Years past, if you found yourself stuck in the city, dinner out on Christmas typically used to be the province of sad hotel buffets, the odd greasy diner, and, of course, the traditional holiday destination for Jewish New Yorkers: the local Chinese restaurant.
Times have changed and the city is never a ghost town, not even on Christmas. Some of the city’s finest restaurants have seized the challenge of making holiday meals worthy of their stellar reputations. So whether you’re avoiding your extended family, keeping it local with a staycation, or your dreams to make it to St. Bart’s this year didn’t quite pan out, you can still travel virtually and enjoy a great meal while you’re at it. Bonus points for not having to hear about politics while your Uncle Lou talks with his mouth full.

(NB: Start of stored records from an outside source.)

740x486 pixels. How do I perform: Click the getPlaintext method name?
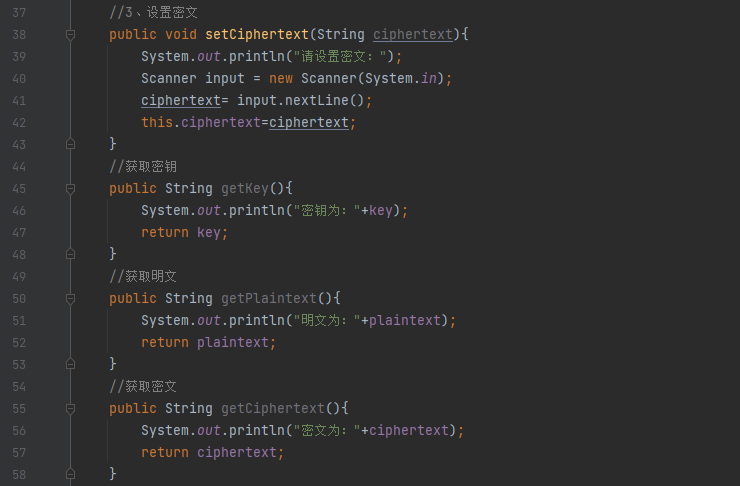(269, 299)
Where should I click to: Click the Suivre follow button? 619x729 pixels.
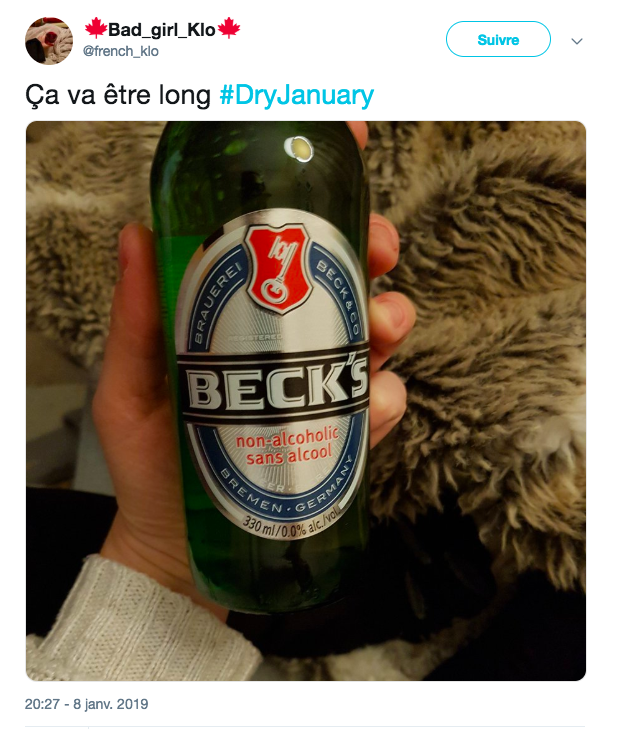[x=498, y=40]
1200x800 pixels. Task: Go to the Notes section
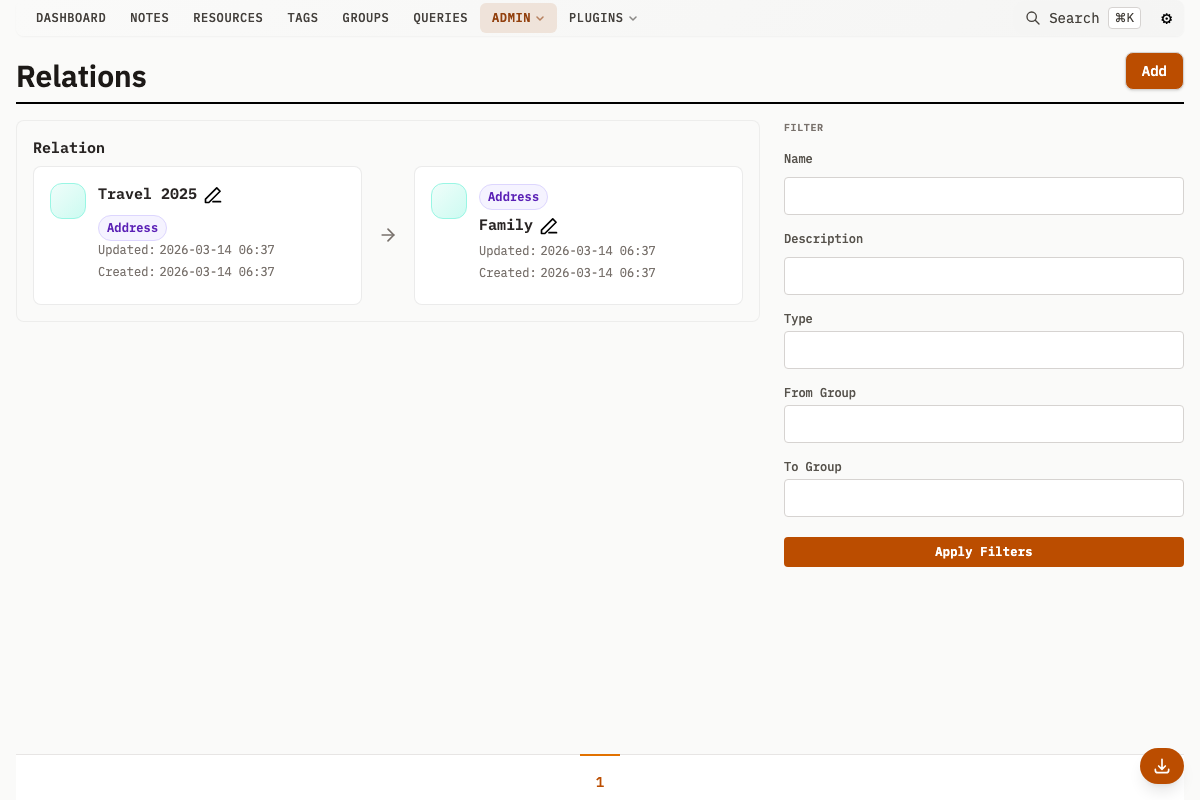[149, 18]
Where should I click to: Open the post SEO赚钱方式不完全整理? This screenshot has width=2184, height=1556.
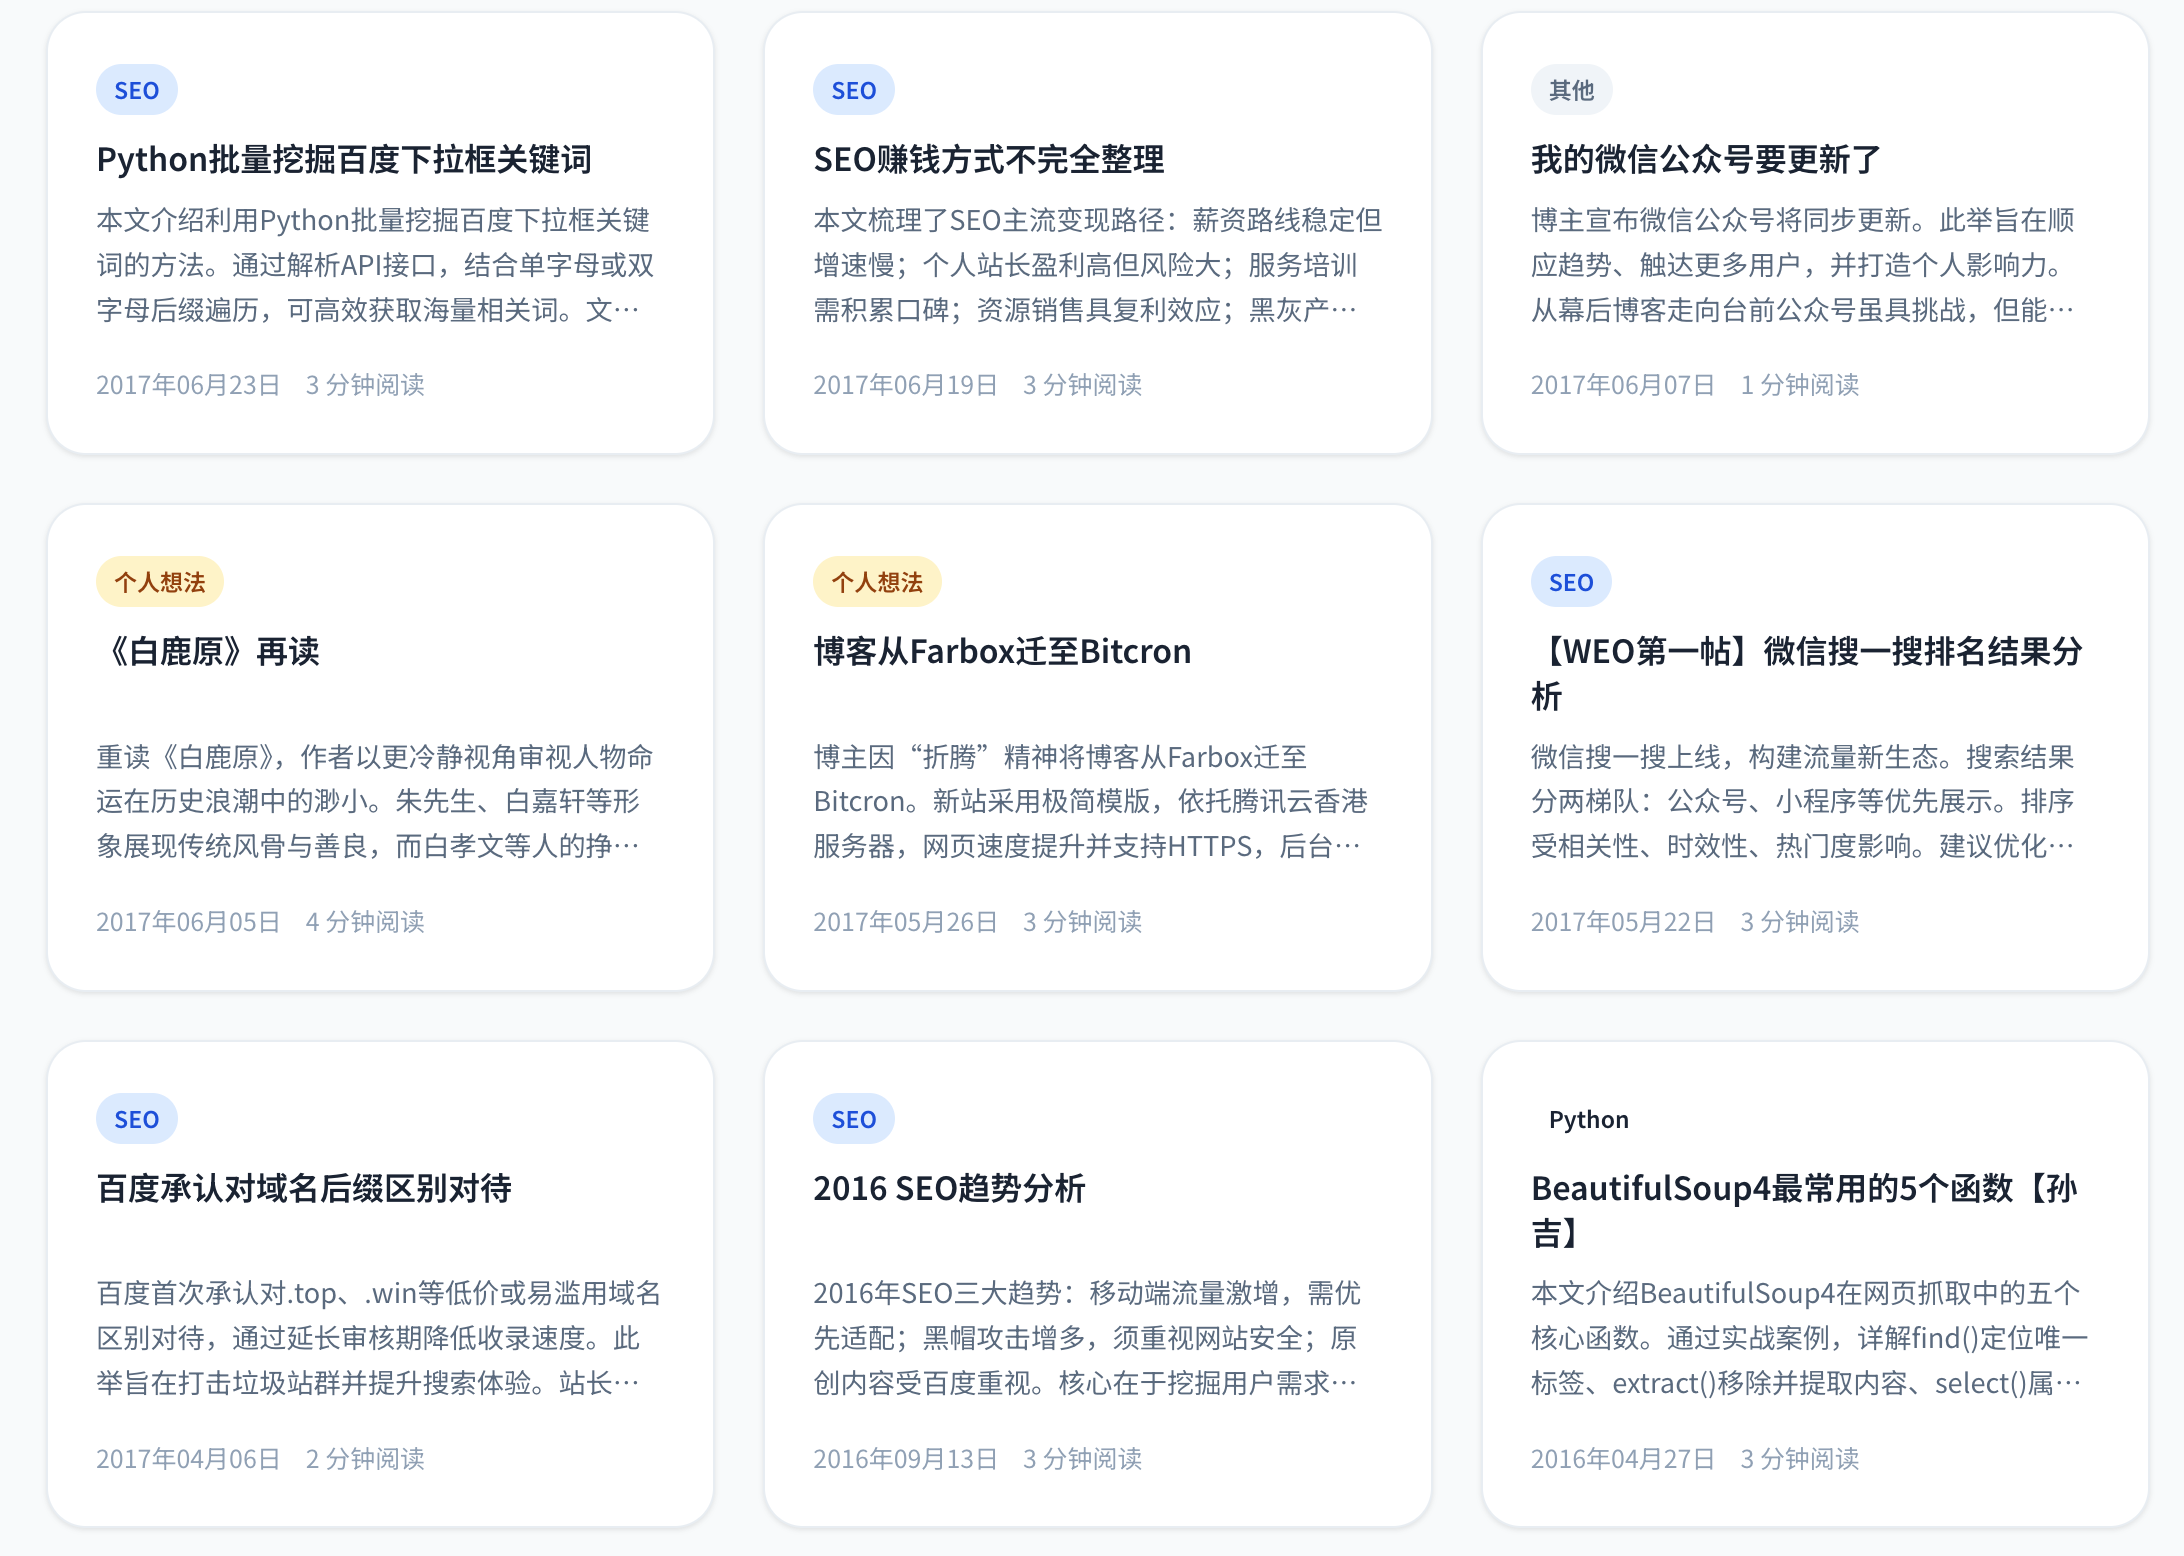[990, 160]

Here where to enjoy an international Christmas in New York City:
Kurt Gutenbrunner’s flagship temple to the art of Austrian cuisine serves an elegant, visually vibrant $145 Christmas day tasting menu that’s true to its roots featuring Goose and Venison loin as the evening’s headliners. After sampling his dessert of Gingerbread Soufflé crowned in Egg Nog, good luck finding room for the Christmas cookies that follow. Somehow, you’ll manage.
Skip the long flight to Stockholm and dive into Aquavit’s annual Julboard smorgasbord table. This over the top $95 Christmas Even menu includes three types of cured Salmon, nine types of herring (pictured below) and, yes, plenty of Swedish meatballs. If, for some reason, that’s that’s not your cup of tea, you can just gorge on the assortment of 16 desserts including Kladdkaka, a rich, gooey traditional chocolate cake. [Photo courtesy of @AquavitNYC]
Mario Batali’s packed to the, ahem, gills West Village pizzeria, Otto, serves up an bargain-priced Feast of the Seven Fishes through Christmas Eve for a mere $45 per person for the whole shebang or $9 for individual samplings. The menu ranges from creamy Baccala (Cod) to a feisty Shrimp & Ceci spiked with ginger and chiles, pictured. You can wash all the deliciousness down with a quartino from Otto’s massive wine list.
Russian Tea Room
Equal parts kitsch and opulence collide here at to celebrate decadence with the Russian Tea Room’s $125 three-course holiday menu ($50 version for kids). On Christmas Day, kick off with Borscht or Blinchicki (mushroom and goat cheese stuffed crepes) followed by a classic selection of artery-clogging entrées including Beef à la Stroganoff and melted butter-spewing Chicken Kiev. You can finish with a relatively restrained Chocolate Mousse cake or just go for broke by requesting a Czarist-inspired Nougat cream parfait topped with, what else, edible gold. A caviar course is extra; fur is optional.